Литмир - Электронная Библиотека

– А… Есть такое дело, – согласился Ревич. – Но это вроде бы и не принцип. Видите ли, это обстоятельство не имеет прямого отношения ни к принципу четности, ни к другим принципам. Это своего рода некое дополнительное условие… некое дополнительное ограничение нашего существования. Кстати, не работает не только телефон, но и все другие способы оперативной связи с внешним миром. Телевидение, радиосвязь… Ничего не работает.

– Минутку, – сказал Сергей непонимающе. – Я сам слышал вчера: телевизор работал!..

– Нет, Сережа, – печально улыбнулся Ревич. – Увы, но это была всего лишь запись. По договоренности с городскими властями нам периодически присылают видеозаписи с новостями. А здесь на нашем видеоцентре их крутят. Несколько раз в течение дня. Вот оно как.

– Стало быть, изоляция? – медленно произнес Сергей.

– На то она и резервация, – ответил Ревич грустно.

– А почему бы тогда еще и не выключить воду? – пробормотал Сергей. – Или, скажем, не отменить закон Ома? Или уменьшить силу притяжения… А?

– Пути господни неисповедимы, – проговорил Ревич с вздохом. – У нас еще не самый худший вариант, кстати. Вы понимаете, у каждой резервации ведь свои собственные принципы существования. И люди в них мучаются все по-разному… Вы не слышали раньше о неапольской резервации? Или о мурманской?

– Честно говоря, не помню, – признался Сергей. – Наверное, нет.

– Одну секунду… – Ревич прислушался. Послышался какой-то шорох со стороны входа. – Кто-то пришел. Вы сидите, я ненадолго.

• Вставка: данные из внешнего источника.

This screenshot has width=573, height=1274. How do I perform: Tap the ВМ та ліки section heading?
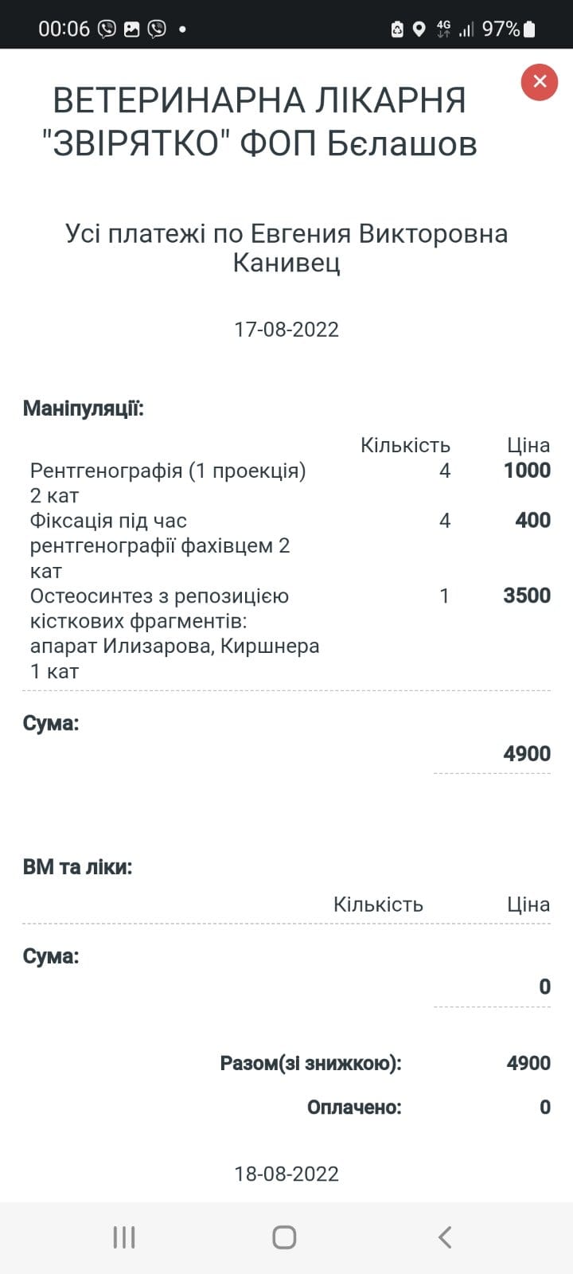point(77,866)
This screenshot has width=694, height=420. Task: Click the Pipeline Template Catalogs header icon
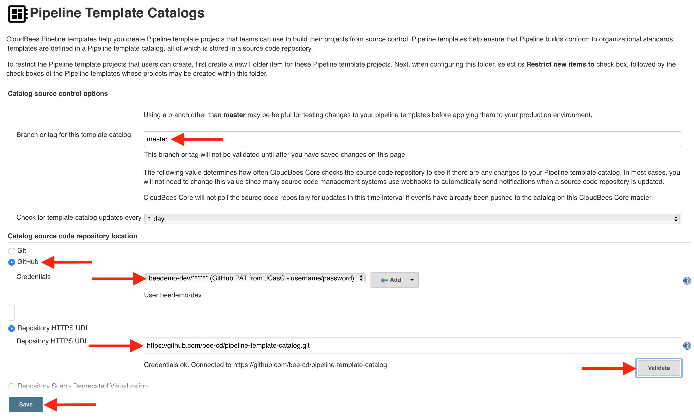tap(17, 14)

Он поставил стакан на столик, надел свои роговые очки, покряхтывая, поднялся из кресла и поспешил на свое место. Какое-то время Сергей слышал приглушенные голоса через ряды книг. Пришла какая-то женщина. Они несколько минут о чем-то бубнили, потом тонко скрипнула дверь и все стихло. Мелко шаркая, Ревич вернулся.

– Так на чем мы остановились? – спросил он, вновь усаживаясь в кресло и поблескивая линзами очков. – Ах да, неапольская резервация…

– Рудольф Анатольевич, – сказал Сергей. – Бог с ним, с Неаполем. Вы мне лучше вот что скажите. Сегодня я услышал о существовании какого-то права на выход. Что это такое?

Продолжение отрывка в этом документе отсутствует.